#### INFORMATION SHOWN ####

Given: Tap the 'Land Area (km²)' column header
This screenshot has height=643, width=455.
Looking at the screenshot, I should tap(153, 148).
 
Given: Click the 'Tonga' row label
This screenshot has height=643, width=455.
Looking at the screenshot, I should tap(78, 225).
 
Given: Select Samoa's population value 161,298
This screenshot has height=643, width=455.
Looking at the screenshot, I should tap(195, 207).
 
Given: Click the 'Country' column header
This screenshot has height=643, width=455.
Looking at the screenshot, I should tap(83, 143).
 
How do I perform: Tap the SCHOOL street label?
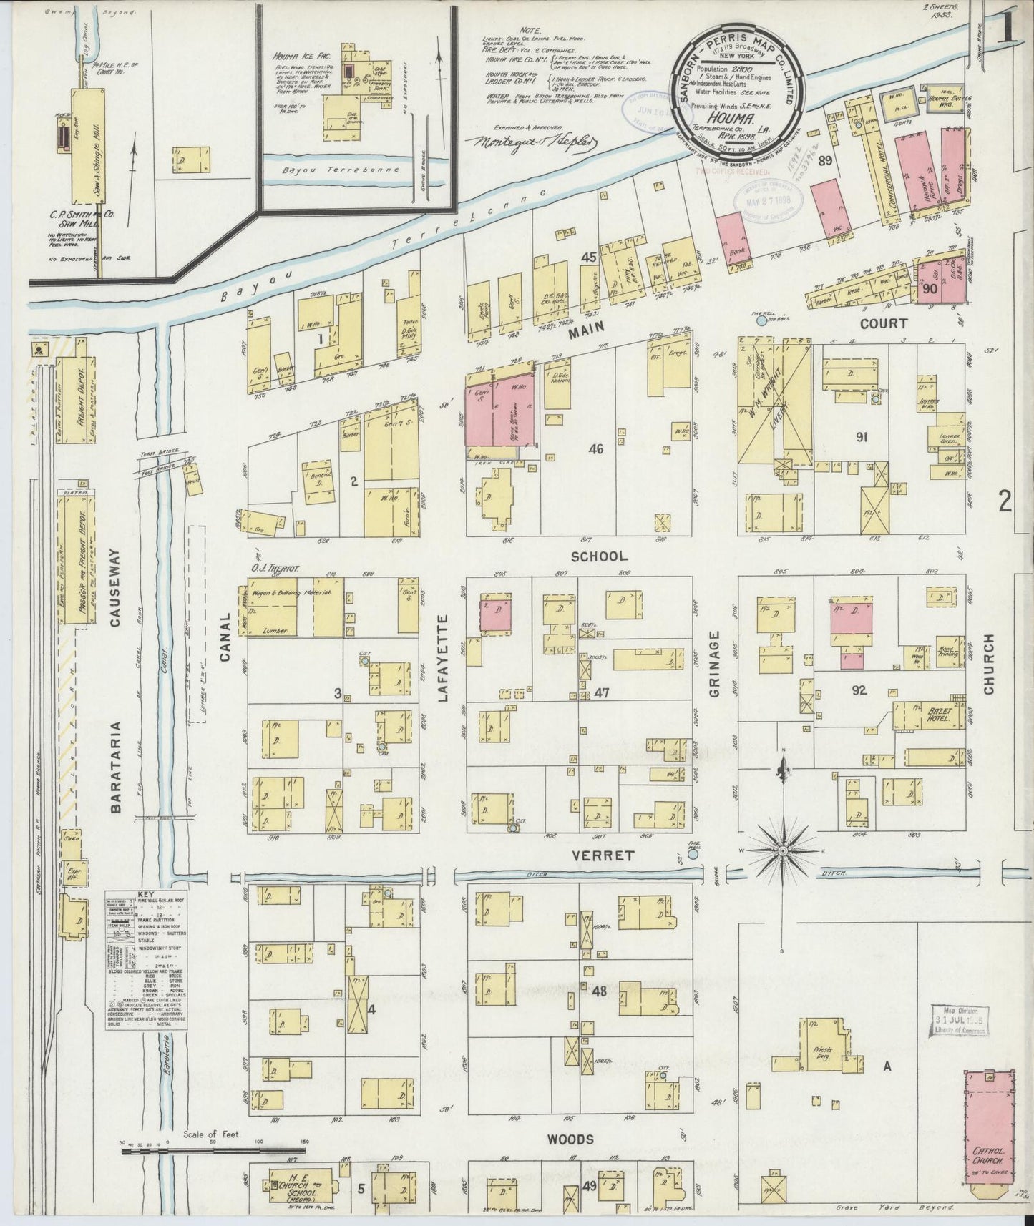pos(600,556)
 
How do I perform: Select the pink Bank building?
pos(731,240)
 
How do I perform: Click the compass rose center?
pos(783,850)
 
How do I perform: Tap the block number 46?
pos(595,449)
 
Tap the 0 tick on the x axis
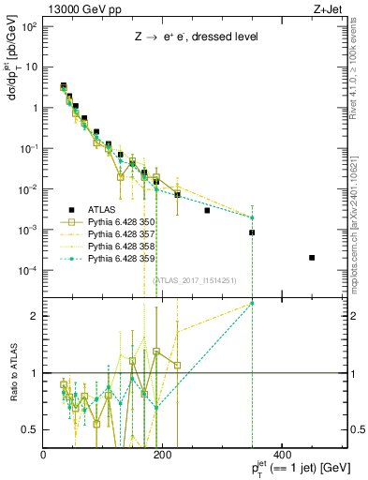pyautogui.click(x=44, y=455)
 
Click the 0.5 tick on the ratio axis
pyautogui.click(x=32, y=429)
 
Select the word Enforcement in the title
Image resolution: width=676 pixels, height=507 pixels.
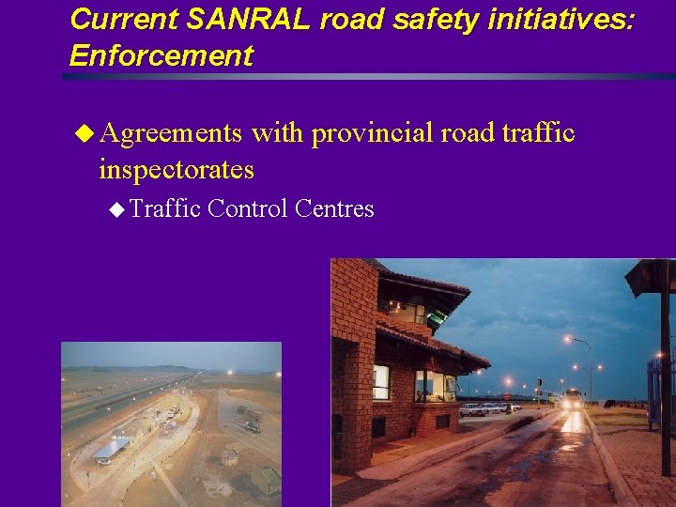click(161, 55)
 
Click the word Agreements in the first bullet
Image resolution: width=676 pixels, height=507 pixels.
click(171, 133)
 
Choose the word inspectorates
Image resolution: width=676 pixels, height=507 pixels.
click(176, 170)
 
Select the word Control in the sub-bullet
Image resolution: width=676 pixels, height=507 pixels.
click(248, 208)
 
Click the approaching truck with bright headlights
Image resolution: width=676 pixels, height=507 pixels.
click(572, 398)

####

Please copy out again, in full, the lines starting with the one that contains "Tap the 0 tick on the x axis" and going on through the last line above, shifting every coordinate up by 120 and omitting the pictures.

Tap the 0 tick on the x axis
pyautogui.click(x=164, y=575)
 
Click the 0.5 tick on the ratio axis
pyautogui.click(x=152, y=549)
 
Select the word Enforcement in the title
Image resolution: width=676 pixels, height=507 pixels.
click(281, 175)
 
Click the word Agreements in the first bullet
Image resolution: width=676 pixels, height=507 pixels.
click(291, 253)
 
Choose the word inspectorates
Image resolution: width=676 pixels, height=507 pixels.
click(296, 290)
 
Select the word Control in the sub-bullet
Image resolution: width=676 pixels, height=507 pixels.
click(368, 328)
 
Click the approaching truck with bright headlights
Image resolution: width=676 pixels, height=507 pixels.
click(692, 518)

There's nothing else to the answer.